Fate/stay night: Unlimited Blade Works
by Gabriella Ekens,
Shirou and Rin have pinned down the fourth master's identity as Souichirou Kuzuki, their teacher and Issei's fellow resident at Ryuudou Temple. This was an excellent confrontation episode, with possibly the best fight in this already gorgeously-realized adaptation of the visual novel. Hand-to-hand combat is rare in Fate, despite its premise of magical and weapons-based heroes duking it out. It's a huge shock that someone like Souichirou would even try to punch out Saber, much less win against her, although his victory seems predicated on the element of surprise. Then again, Team Caster has proven themselves a formidable enemy because they know how to use limited resources to their greatest advantage.
I liked how the fight utilized its setting. The sound design carries this best, from the way the glass shatters when Saber gets thrown through a window, to the clank of Rin's body hitting a railing at high speed, to the thud of Souichirou's fists against Shirou's wooden pole. All of it sells me completely on his speed and strength, and Souichirou's blows in particular have an impact that the more magic-and-weapons oriented fights lack. There's an extremely satisfying crunch whenever he lands a critical hit, and his movements are accompanied with writhing flesh sounds. The shaky-cam is also done well. It's a slightly-derided technique that can be overused in television anime, but I haven't seen anyone complain about it here. The camera's movements become more intense to match the severity of what's happening onscreen and halt when the bodies in motion do. This show knows how to use a moving camera effectively, and the fight with Souichirou exemplifies this.
Souichirou and Caster's dynamic is complicated. Although her previous actions have proved her both adept and willing to manipulate people to her own ends, she bristles at the accusation that Souichirou is her puppet. Still, she has been keeping secrets from him – he didn't know about the “gas leak” incidents or Shirou and Rin's identities as masters. For a mage as powerful as Caster, it should be easier to brainwash than deceive him, but she values his individuality despite being unsure of how he might react to her unscrupulous actions. Right now, Souichirou seems to have his own will that just so happens to not sway from Caster's very much. Their relationship has unexplored depths, and I'm interested in learning more about it.
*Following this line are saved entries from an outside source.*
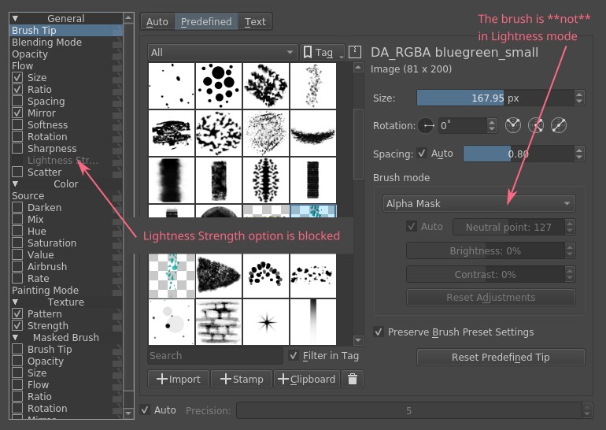
Task: Click the third rotation preset dial icon
Action: [x=560, y=125]
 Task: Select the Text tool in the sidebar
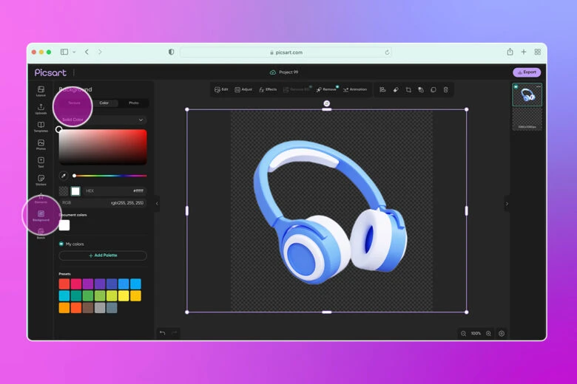[x=41, y=162]
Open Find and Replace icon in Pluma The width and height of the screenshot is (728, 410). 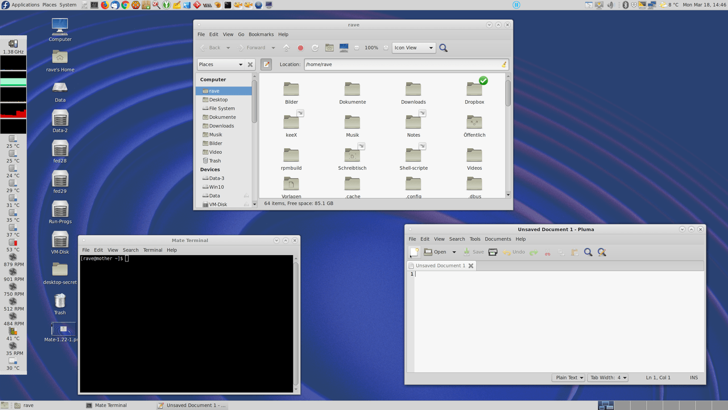pyautogui.click(x=602, y=252)
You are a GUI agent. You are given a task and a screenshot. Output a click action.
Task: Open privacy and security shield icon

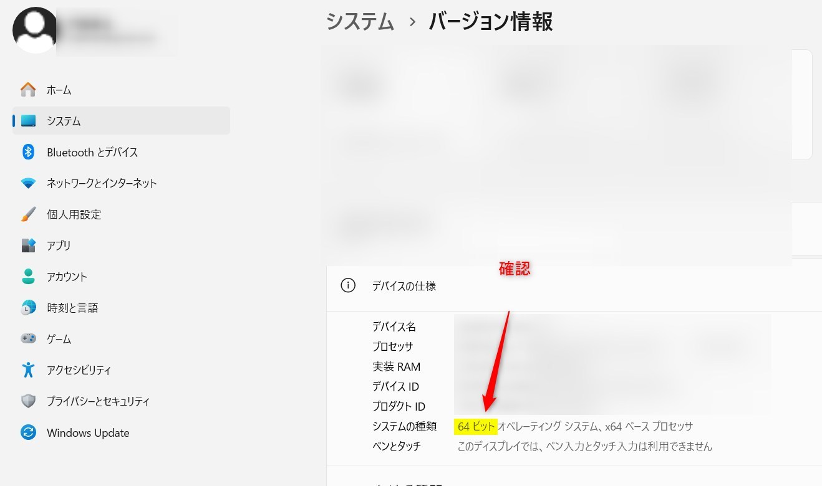(x=28, y=401)
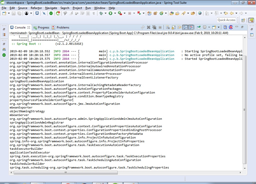Open the Refactor menu
The height and width of the screenshot is (184, 256).
pyautogui.click(x=36, y=8)
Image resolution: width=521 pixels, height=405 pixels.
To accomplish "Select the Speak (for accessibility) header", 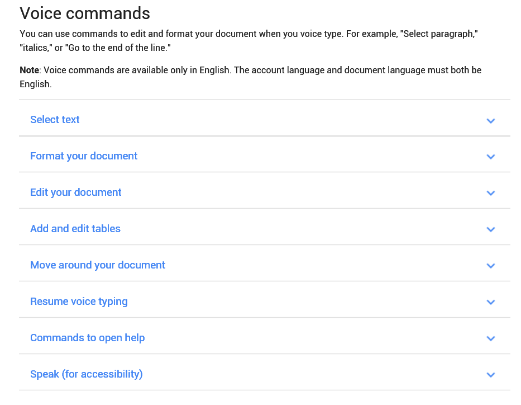I will click(86, 374).
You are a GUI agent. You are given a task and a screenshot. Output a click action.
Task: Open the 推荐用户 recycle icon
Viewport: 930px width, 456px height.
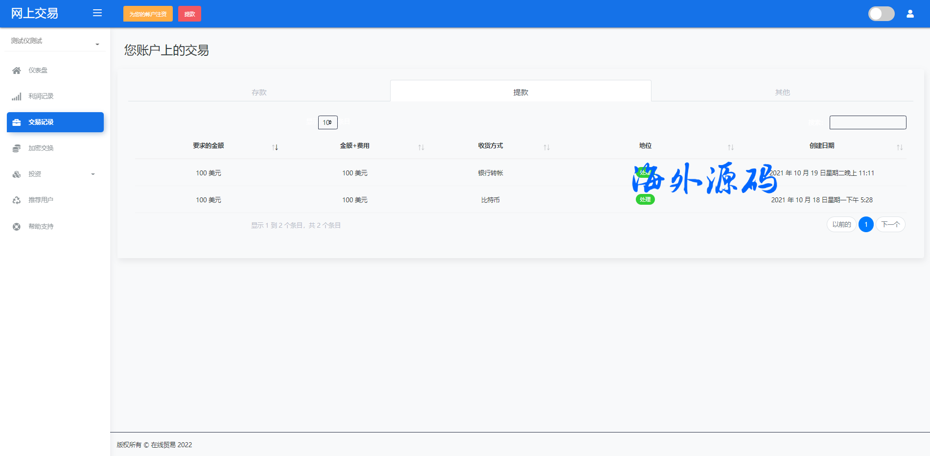pyautogui.click(x=17, y=200)
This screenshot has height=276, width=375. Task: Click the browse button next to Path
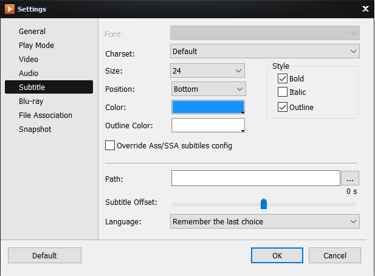click(351, 178)
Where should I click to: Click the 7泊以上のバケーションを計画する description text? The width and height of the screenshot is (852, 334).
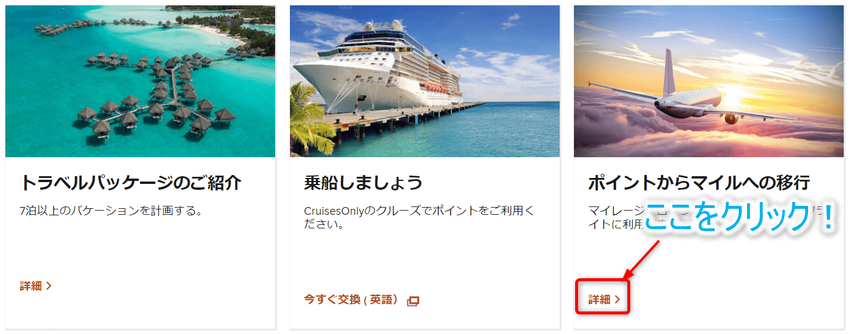coord(111,211)
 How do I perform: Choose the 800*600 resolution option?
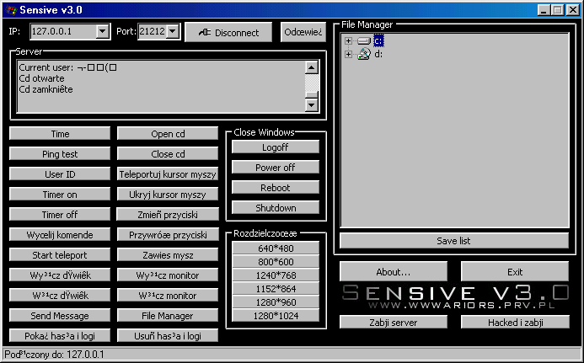[x=273, y=261]
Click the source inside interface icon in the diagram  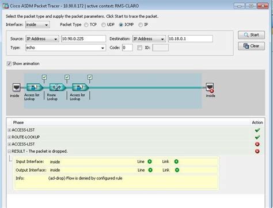[16, 87]
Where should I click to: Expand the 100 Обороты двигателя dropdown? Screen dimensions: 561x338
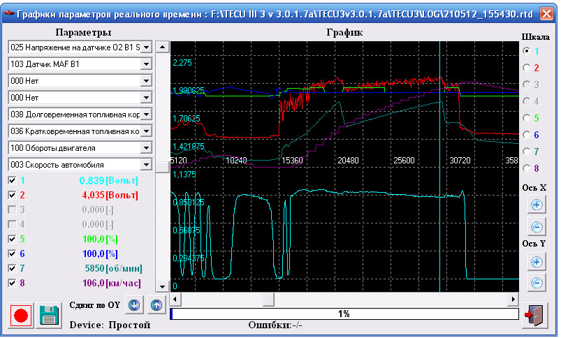tap(147, 148)
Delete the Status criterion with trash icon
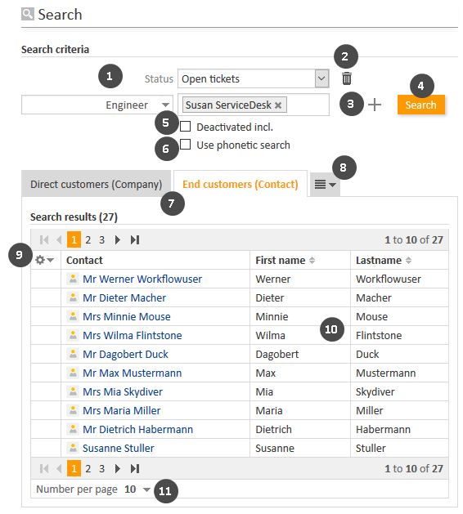 347,78
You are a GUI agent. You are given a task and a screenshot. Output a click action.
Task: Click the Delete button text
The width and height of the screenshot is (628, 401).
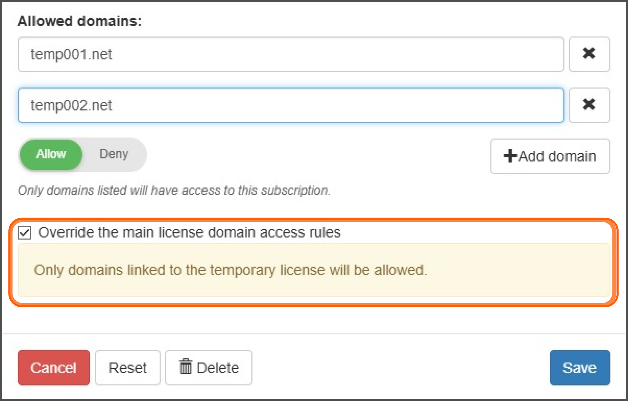click(218, 368)
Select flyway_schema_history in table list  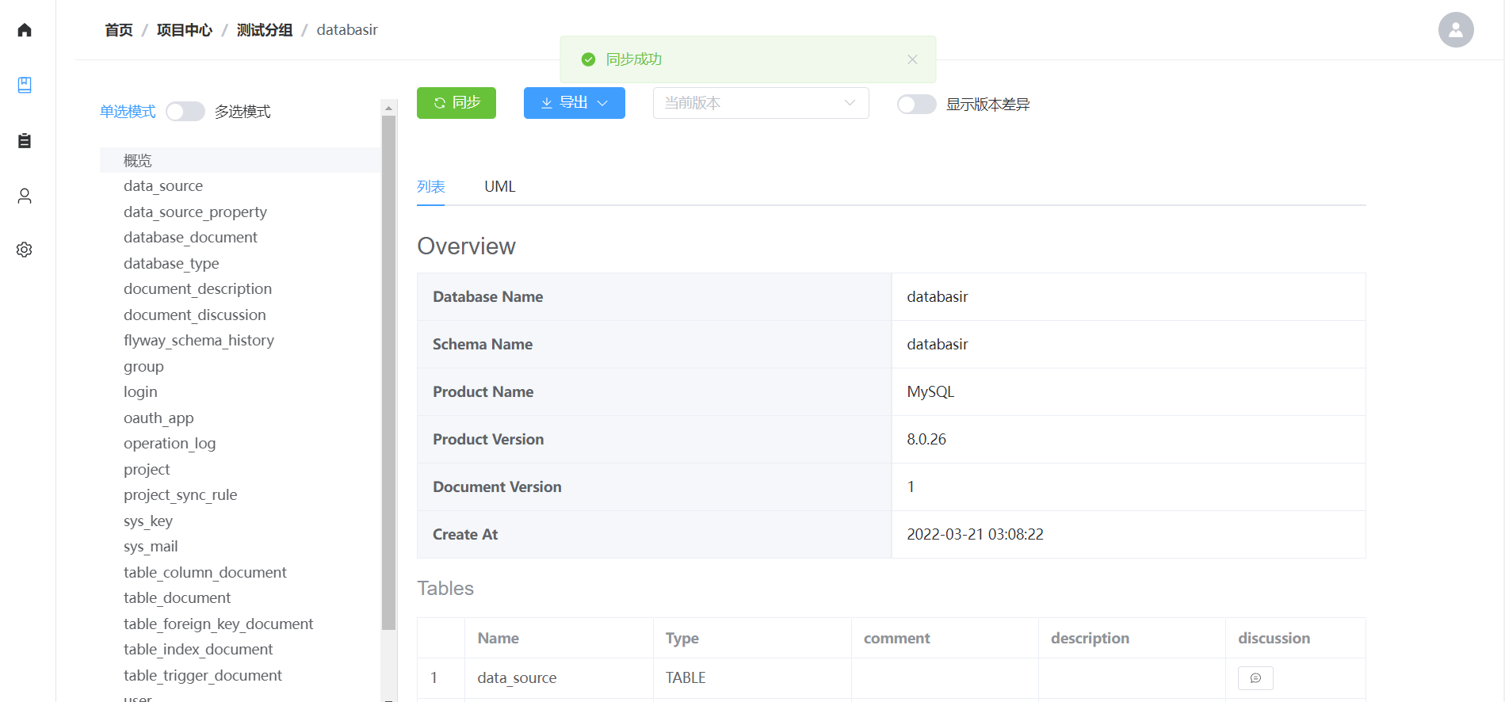coord(198,341)
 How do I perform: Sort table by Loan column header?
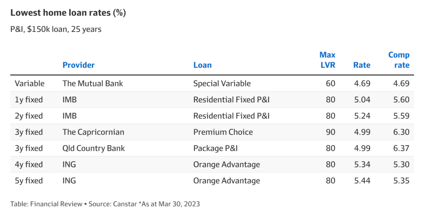click(x=202, y=65)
Although Shirou managed to drive them back, it's difficult to tell who left the battle with the upper hand. Caster is still after Saber, but didn't make it out with her in time. She has a more honest relationship with her master now though, so they may be working in more active tandem in the future. Both sides have greater knowledge of their enemies' capabilities, and Team Caster has retreated to a nigh-unbreachable defense at Ryuudou Temple. Shirou and company suffered the most damage, (although Rin recovers instantly from a blow that seemed fatal. What the heck?) The only thing they know for sure is that they'll never have such a good chance to take them out again.
Meanwhile, Shirou's crush on Archer pays off when he's able to spawn the servant's trademark yin-yang swords in combat and hold off Souichirou. The reason why is still a mystery – apparently Shirou's innately skilled at projection magic, an unusual field with few practical combat applications, and it's just now starting to manifest. Is Shirou developing powers similar to Archer's, or siphoning them off of the Servant somehow? Either way, the connection between the two men seems deeper than just mutual hatred and fascination: curious. Rin also dreamt about her servant's past. Their relationship has dissipated to the point where Rin no longer trusts him around either Shirou or Caster. Things are going to be really bad between them soon. In her dream, Archer appears in the sword dimension where we keep seeing Shirou, impaled with blades, and relating memories of destruction. Actually, wasn't he summoned with amnesia? I wonder if he's starting to get a sense of himself again.
This episode's main downside is that the Matou family's magical worms resemble dismembered penises again. They're not as bad as the original VN's design in that the phallus is on the back and the head is a leech-like shape, but I would rather not be reminded of Fate/stay night's massively uncomfortable rape storyline that hopefully will not become relevant in this anime oh god. Why didn't they just opt for Fate/Zero's redesign, where they look like carnivorous sea cockroaches? Maybe hanging around Shinji for the past ten years turned them into massive--well, it would happen to anyone. So far Fate/stay night: Unlimited Blade Works has been doing a great job of remaining woman-friendly. I really hope it keep that up.
Otherwise, that final scene at the Matou's is great. I love Shinji Matou. He is human slime and deserves everything that's coming to him. His shiny new Servant, gifted from Kirei, loathes him with every fiber of his regal being. It's even better if you know who he is and what he's done before. (I won't spoil for complete newbies, but it's common knowledge both early in Fate/Zero and by this point in the VN.) This character is also headed toward his comeuppance, but even he might not deserve Shinji. I liked his elaborations on his morality, too - his value system is incongruous with the “superfluous” modern world, and it grates on him. Who could be more superfluous to this story than Shinji? Well, maybe he'll find something for Shinji to do...
Fate/stay night: Unlimited Blade Works is currently streaming on Crunchyroll.